**REQUIRED ACTION 1**
In the cataract surgery text, rewrite everything from "Wearers of contact" down to "more tangible options.", substituting "eyeglasses" for "glasses".
**REQUIRED ACTION 2**
According to the cataract surgery text, what unit measures the power of the artificial lenses implanted during the operation?

**TEXT BLOCK**
•••••

First, it’s important to understand the basics of cataract surgery. The process involves replacing the natural lens of the eye with an artificial one. If the process is being done on both eyes, doctors tend to favor a waiting period between the first and second operations. Inevitably, during this transitional phase, the treated eye will be out of balance with the untreated eye, a condition known more formally as anisometropia.
Wearers of contact lenses have a distinct advantage coping with this in-between phase, since they can insert one of their two contact lenses into the untreated eye. For those who favor glasses, this half-applied method is not an option. In their case, a patch or grin-and-bear-it approach are the more tangible options.
A Difference Measured in Diopters
The other major kind of vision imbalance comes after the operation on both cataracts is complete. Because of the complicated nature of the eye and the different ways that individuals react to the surgery, there is often a slight new imbalance of vision between the two eyes.
For example, one 57-year-old patient found that after the surgery, there was a difference of three diopters in the refractive error between his two eyes. A diopter is a unit of measurement for the power of the artificial lenses implanted during cataract surgery. What this patient experienced is actually something that some cataract surgery patients opt for deliberately, as part of an effort to achieve monovision (the adjustment of one eye for distant vision and the other eye for near vision).

•••••

**INPUT DATA**
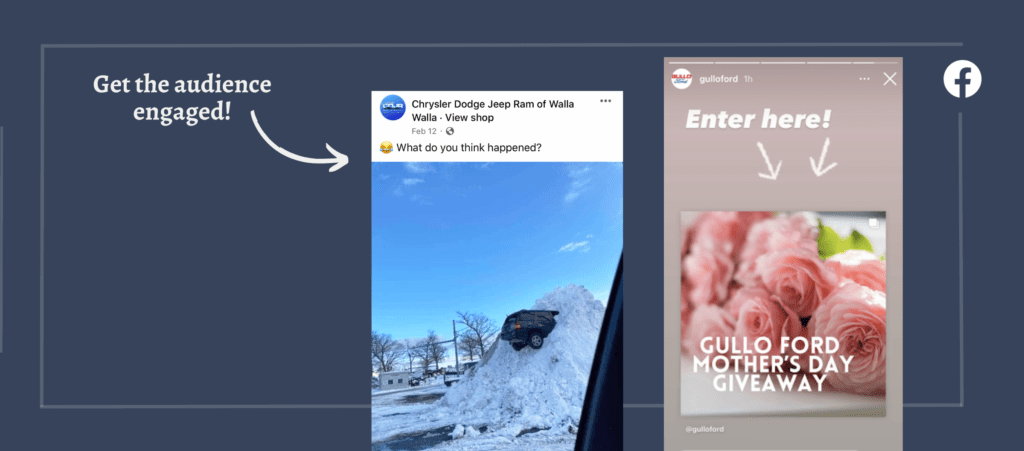Click the right hand-drawn arrow under Enter here

823,157
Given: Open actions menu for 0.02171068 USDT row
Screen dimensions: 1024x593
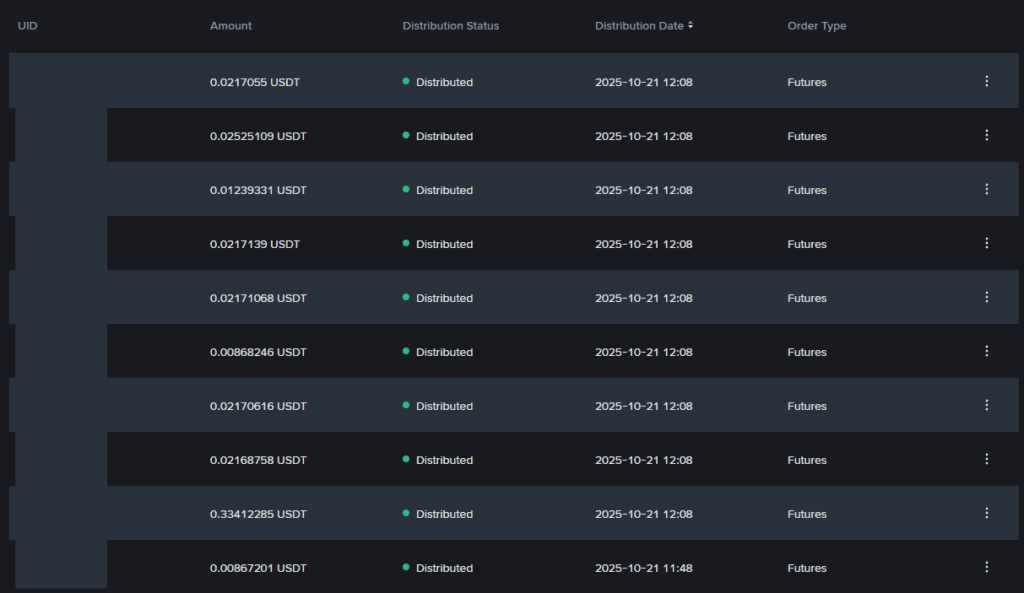Looking at the screenshot, I should 986,297.
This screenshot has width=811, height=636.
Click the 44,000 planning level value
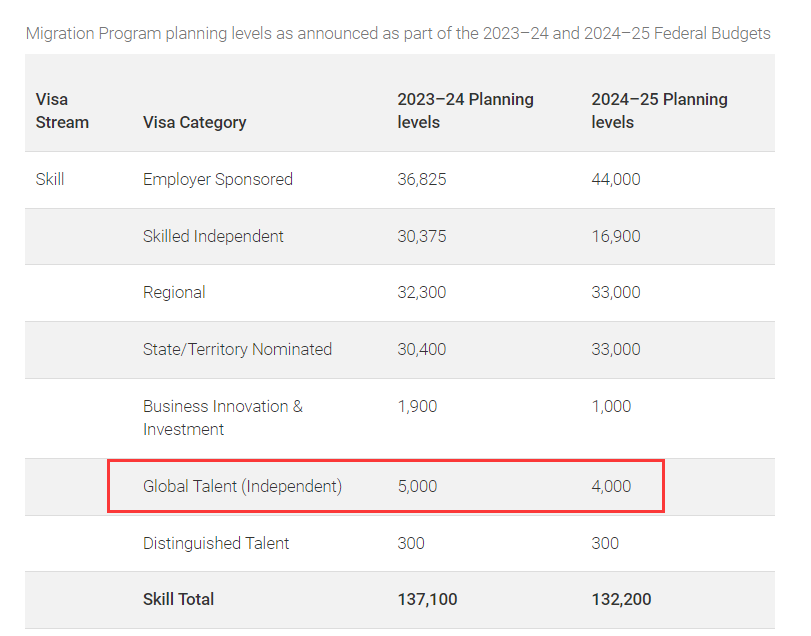[x=616, y=179]
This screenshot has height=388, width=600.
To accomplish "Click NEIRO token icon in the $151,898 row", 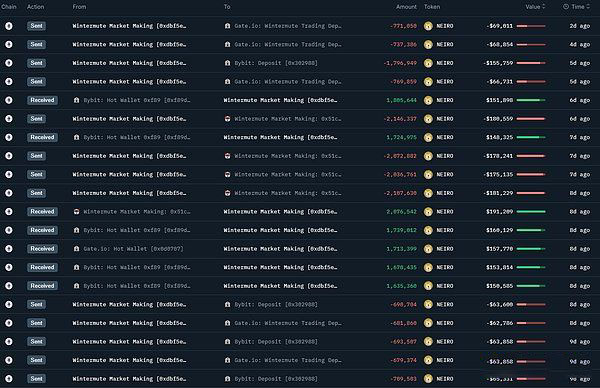I will 428,100.
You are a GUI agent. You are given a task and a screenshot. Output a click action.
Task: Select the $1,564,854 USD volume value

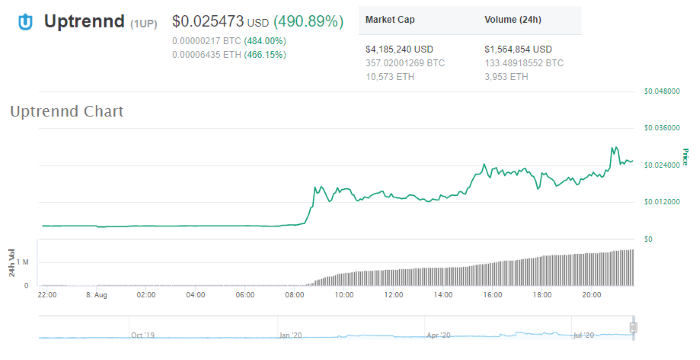coord(518,50)
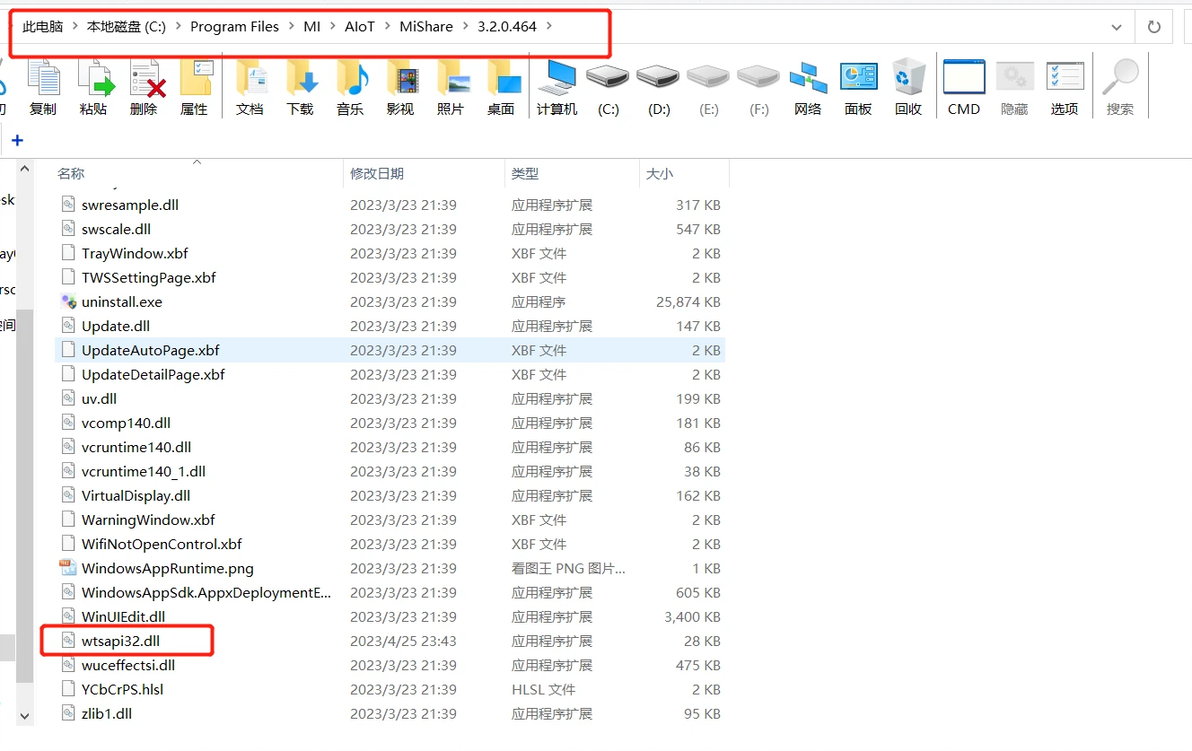Image resolution: width=1192 pixels, height=751 pixels.
Task: Click the 面板 control panel icon
Action: point(858,78)
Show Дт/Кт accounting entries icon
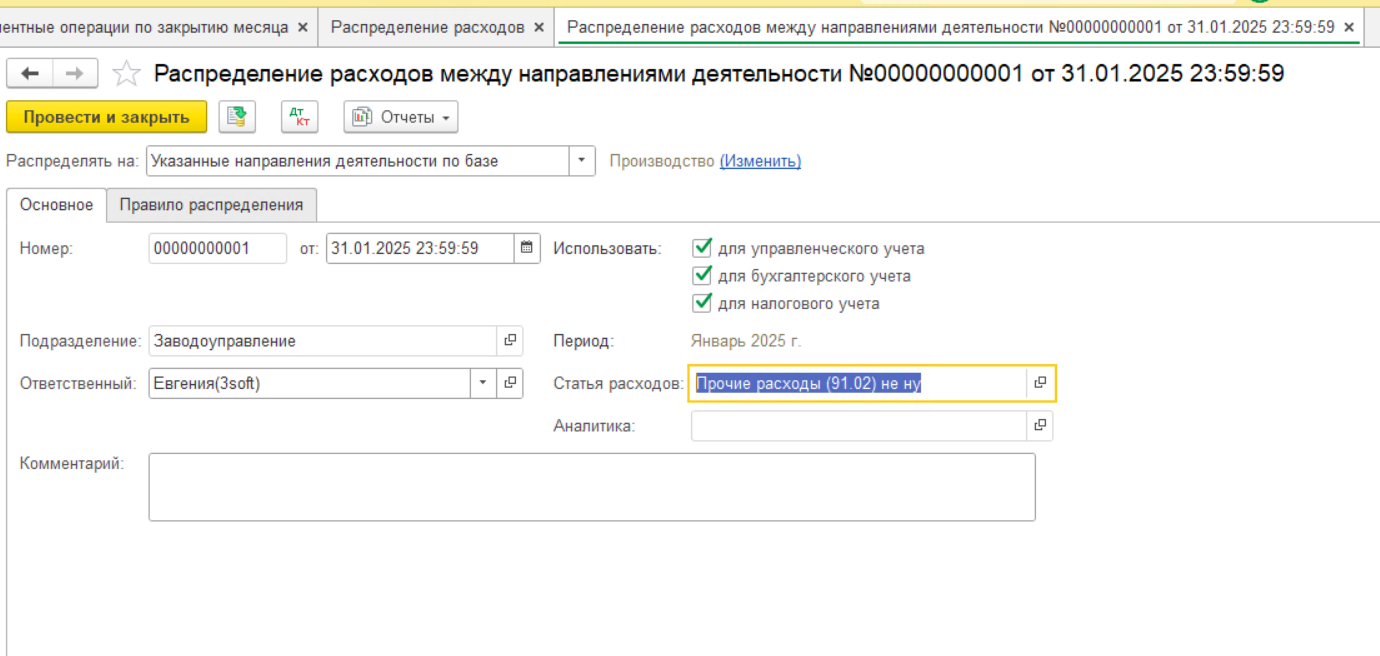 point(299,117)
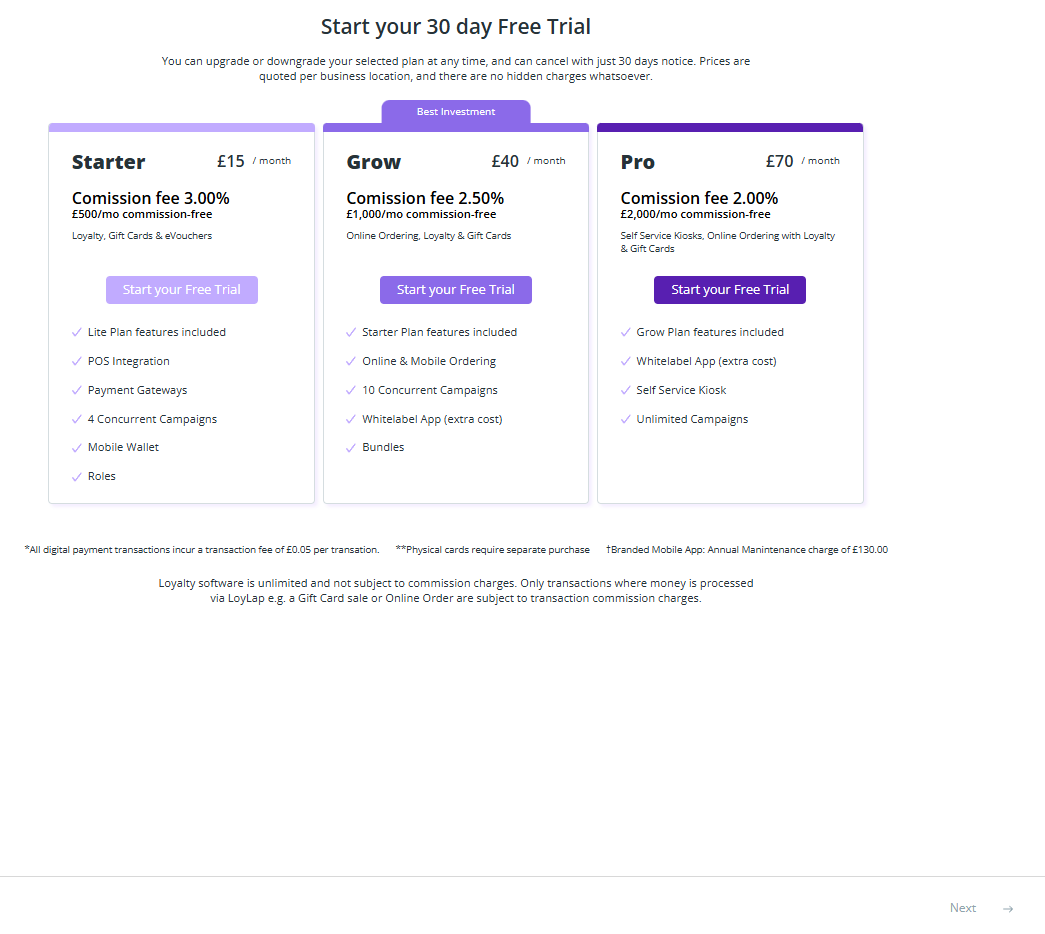Click the checkmark beside POS Integration
Screen dimensions: 1045x934
(77, 361)
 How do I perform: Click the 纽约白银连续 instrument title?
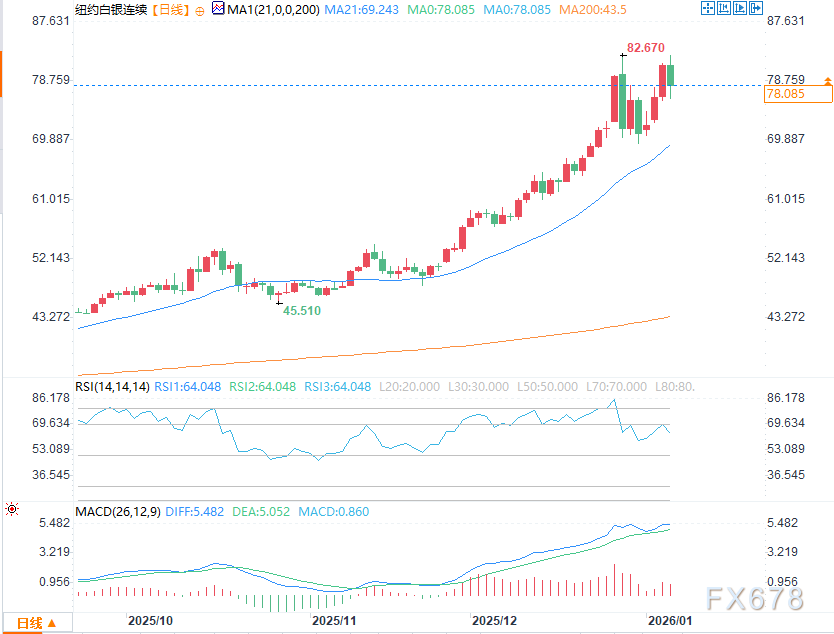click(x=110, y=10)
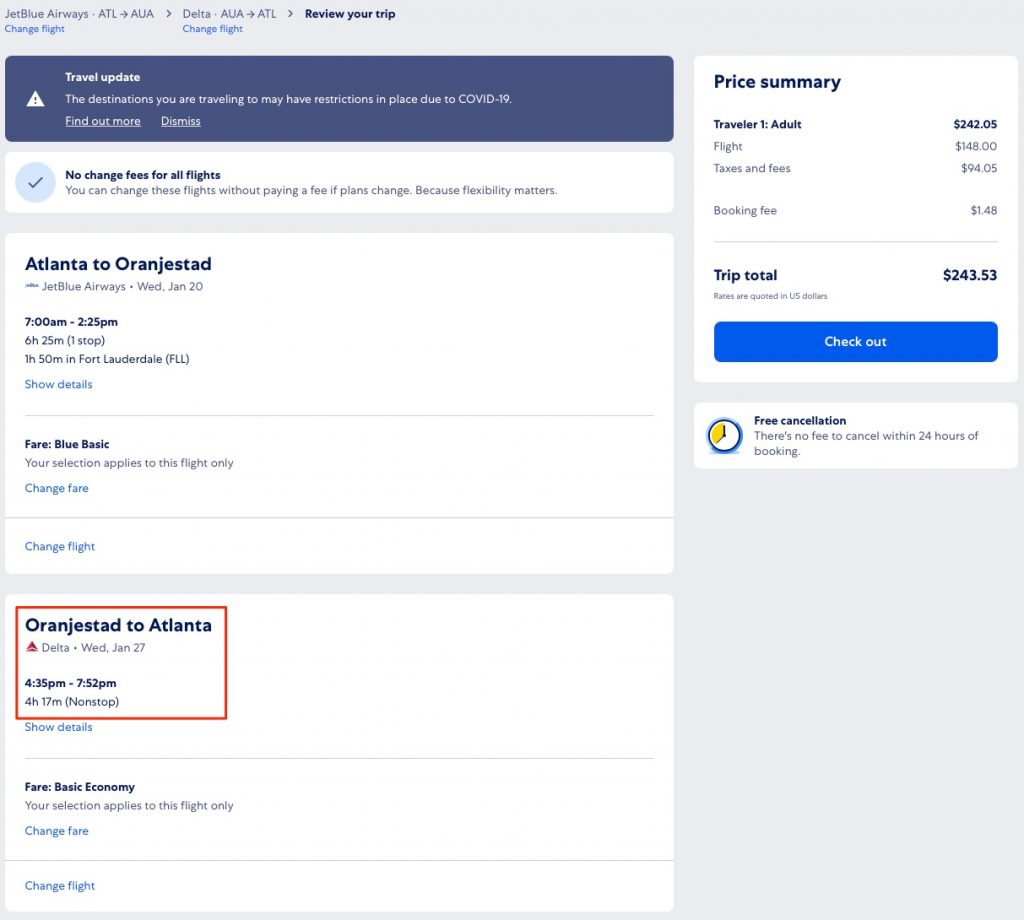The width and height of the screenshot is (1024, 920).
Task: Select Delta AUA → ATL breadcrumb step
Action: 229,14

•••••

**TASK RESPONSE 1**
Wearers of contact lenses have a distinct advantage coping with this in-between phase, since they can insert one of their two contact lenses into the untreated eye. For those who favor eyeglasses, this half-applied method is not an option. In their case, a patch or grin-and-bear-it approach are the more tangible options.

**TASK RESPONSE 2**
The diopter.